After studying medicine and biology, Couto worked as a journalist and headed several Mozambican national newspapers and magazines. He lives in Maputo, where he works as a biologist. His works have been published in more than 20 countries and in various languages, including Portuguese, English, French, German, Czech, Italian, Serbian, Catalan, Estonian and Chinese.

In many of his texts, he undertakes to recreate the Portuguese language by infusing it with regional vocabulary and structures from Mozambique, thus producing a new model for the African narrative. 

Couto won the Camões Prize in 2013, the most important literary award in the Portuguese language, and the Neustadt International Prize for Literature in 2014 and was also short-listed for the 2017 IMPAC DUBLIN Literary Award.
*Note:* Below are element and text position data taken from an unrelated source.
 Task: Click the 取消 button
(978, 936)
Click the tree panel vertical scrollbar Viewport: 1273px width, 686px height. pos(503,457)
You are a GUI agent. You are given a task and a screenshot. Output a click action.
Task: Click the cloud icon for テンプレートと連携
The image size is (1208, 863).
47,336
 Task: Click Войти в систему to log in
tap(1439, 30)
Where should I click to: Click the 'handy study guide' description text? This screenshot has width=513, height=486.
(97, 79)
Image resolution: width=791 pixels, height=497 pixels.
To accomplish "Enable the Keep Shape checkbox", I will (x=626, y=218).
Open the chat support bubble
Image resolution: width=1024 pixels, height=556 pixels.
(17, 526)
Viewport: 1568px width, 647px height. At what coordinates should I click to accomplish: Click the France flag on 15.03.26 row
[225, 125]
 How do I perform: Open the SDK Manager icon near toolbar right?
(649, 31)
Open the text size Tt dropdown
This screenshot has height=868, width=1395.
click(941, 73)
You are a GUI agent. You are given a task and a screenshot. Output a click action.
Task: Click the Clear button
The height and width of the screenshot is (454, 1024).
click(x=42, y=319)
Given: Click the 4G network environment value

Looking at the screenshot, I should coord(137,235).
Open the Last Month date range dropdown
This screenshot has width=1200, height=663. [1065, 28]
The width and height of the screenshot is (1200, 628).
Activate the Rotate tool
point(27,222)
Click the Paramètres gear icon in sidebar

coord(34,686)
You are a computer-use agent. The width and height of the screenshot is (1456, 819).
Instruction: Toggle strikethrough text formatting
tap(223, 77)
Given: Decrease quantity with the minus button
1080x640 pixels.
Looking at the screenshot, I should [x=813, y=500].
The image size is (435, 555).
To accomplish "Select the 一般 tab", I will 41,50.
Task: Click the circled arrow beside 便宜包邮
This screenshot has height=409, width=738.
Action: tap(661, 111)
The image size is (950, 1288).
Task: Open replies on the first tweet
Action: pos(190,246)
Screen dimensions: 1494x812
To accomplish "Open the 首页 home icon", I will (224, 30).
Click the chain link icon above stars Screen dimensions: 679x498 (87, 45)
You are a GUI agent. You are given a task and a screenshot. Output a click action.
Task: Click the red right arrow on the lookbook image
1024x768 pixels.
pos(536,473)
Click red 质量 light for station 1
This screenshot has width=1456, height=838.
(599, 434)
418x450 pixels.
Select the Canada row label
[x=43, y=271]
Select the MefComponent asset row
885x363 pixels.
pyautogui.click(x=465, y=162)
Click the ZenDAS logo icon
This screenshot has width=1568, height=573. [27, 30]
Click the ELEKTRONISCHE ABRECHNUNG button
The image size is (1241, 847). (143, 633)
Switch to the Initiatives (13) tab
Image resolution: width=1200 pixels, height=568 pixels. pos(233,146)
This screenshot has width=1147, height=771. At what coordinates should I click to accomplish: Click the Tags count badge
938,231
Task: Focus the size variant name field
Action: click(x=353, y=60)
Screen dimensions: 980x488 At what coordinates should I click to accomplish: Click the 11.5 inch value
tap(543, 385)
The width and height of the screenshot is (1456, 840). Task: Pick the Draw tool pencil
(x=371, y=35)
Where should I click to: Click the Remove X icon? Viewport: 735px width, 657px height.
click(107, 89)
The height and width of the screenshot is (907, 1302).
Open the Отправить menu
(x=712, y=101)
He was shortlisted, for his entire body of work, for the Man Booker International Prize 2015.

Background

Between 2005 - 2015, the Man Booker International Prize recognised one writer for their achievement in fiction.

Worth £60,000, the prize was awarded every two years to a living author who had published fiction either originally in English or whose work is generally available in translation in the English language.

The winner was chosen solely at the discretion of the judging panel and there were no submissions from publishers.

The Man Booker International Prize was different from the annual Man Booker Prize for Fiction in that it highlighted one writer’s overall contribution to fiction on the world stage. In focusing on overall literary excellence, the judges considered a writer’s body of work rather than a single novel.